Predicting response to adoptive cell therapies in cancer
► Recent advances in immunotherapy open the door to new approaches in cancer treatments.
► Patient variability is a major issue impairing a massive adoption of cell-based immunotherapy.
► Researchers at the Josep Carreras Leukaemia Research Institute have summarized all the previous knowledge on immunotherapy to make it easier for clinicians to dive into it.
Dra. Damiana Álvarez-Errico, Dr. Manel Esteller and Dr. Gerardo Ferrer, author of the article published in the official journal of the National Cancer Institute of the United States.
Immunotherapy has changed the way how oncology patients are treated. Immunotherapy approaches, including the use of immunomodulatory agents to enhance anti-cancer responses and the recent development of adoptive cell therapy have improved patients’ survival rates and reduced the risk of recurrence for many cancer types.

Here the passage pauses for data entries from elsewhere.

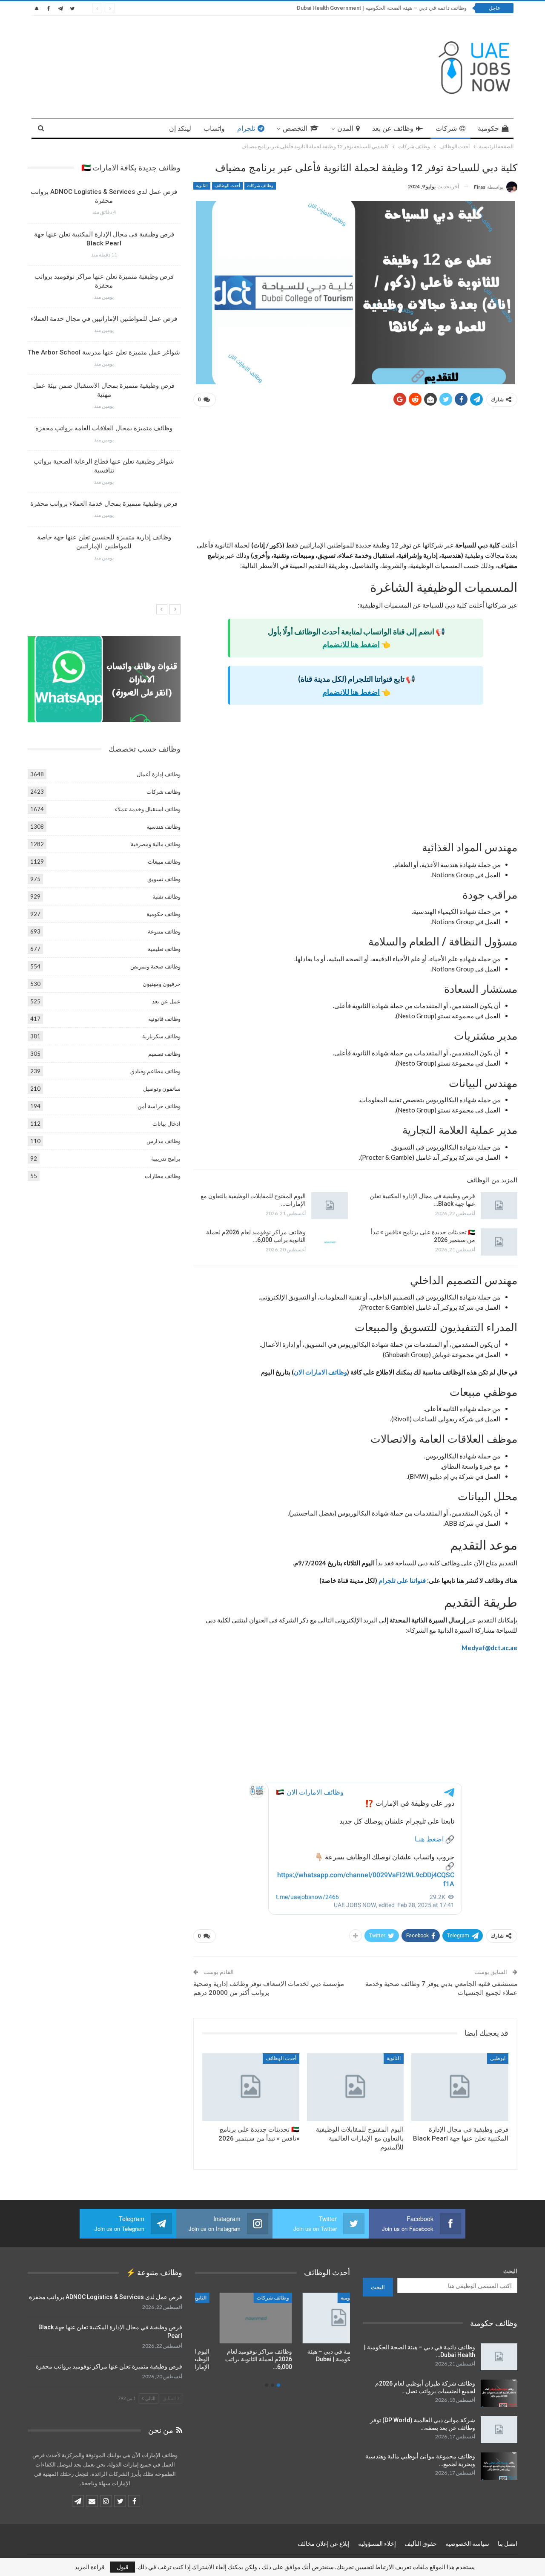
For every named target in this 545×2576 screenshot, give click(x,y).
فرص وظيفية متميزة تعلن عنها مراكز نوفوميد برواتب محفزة (109, 2366)
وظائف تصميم (164, 1053)
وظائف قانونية (164, 1018)
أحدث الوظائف (227, 185)
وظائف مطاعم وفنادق (155, 1071)
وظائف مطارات (163, 1176)
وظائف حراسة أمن (159, 1106)
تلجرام (246, 128)
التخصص (295, 128)
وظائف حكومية (163, 914)
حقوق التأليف (420, 2543)
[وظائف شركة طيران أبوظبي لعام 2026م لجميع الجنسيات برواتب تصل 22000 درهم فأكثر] (499, 2393)
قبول (123, 2566)
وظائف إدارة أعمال (159, 774)
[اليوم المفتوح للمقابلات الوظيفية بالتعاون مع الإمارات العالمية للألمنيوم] (329, 1205)
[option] (104, 377)
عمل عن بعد (166, 1001)
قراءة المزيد (90, 2567)
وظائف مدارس (163, 1141)
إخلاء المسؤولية (377, 2543)
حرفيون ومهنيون (162, 983)
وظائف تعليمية (164, 948)
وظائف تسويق (164, 879)
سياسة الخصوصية (467, 2543)
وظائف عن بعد (392, 128)
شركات (446, 128)
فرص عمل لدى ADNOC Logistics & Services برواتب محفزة (105, 2297)
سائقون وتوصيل (162, 1088)
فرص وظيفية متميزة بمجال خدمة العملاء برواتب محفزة (104, 503)
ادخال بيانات (166, 1123)
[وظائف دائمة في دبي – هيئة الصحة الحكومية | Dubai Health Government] (499, 2357)
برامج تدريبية (166, 1158)
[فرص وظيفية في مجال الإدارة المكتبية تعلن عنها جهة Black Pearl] (499, 1205)
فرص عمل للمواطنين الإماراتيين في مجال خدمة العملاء (104, 319)
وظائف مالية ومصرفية (156, 844)
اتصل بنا (507, 2543)
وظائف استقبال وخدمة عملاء (148, 809)
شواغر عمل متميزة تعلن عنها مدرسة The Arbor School (104, 352)
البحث (510, 2271)
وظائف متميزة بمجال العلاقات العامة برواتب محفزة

However, many patients exhibit a lack of response to treatment, relapse and/or development of resistance, or life-threatening therapy-associated toxicities. While for pharmacological compounds in immunotherapy a set of biomarkers anticipating the patient’s response have been proposed, there is an unmet medical need for these in cellular immunotherapies such as T cells expressing chimeric antigen receptor (CAR-T), engineered T cells receptor (TCR) and tumor infiltrating leucocytes (TIL).
The group of Dr. Manel Esteller, Director of the Josep Carreras Leukaemia Research Institute, ICREA Research Professor and Chairman of Genetics at the University of Barcelona, provides this week in the Journal of the National Cancer Institute (JNCI) a perspective of our current knowledge in this area and where the field is heading, with the goal of improving the clinical benefit in patients treated with these new emerging approaches.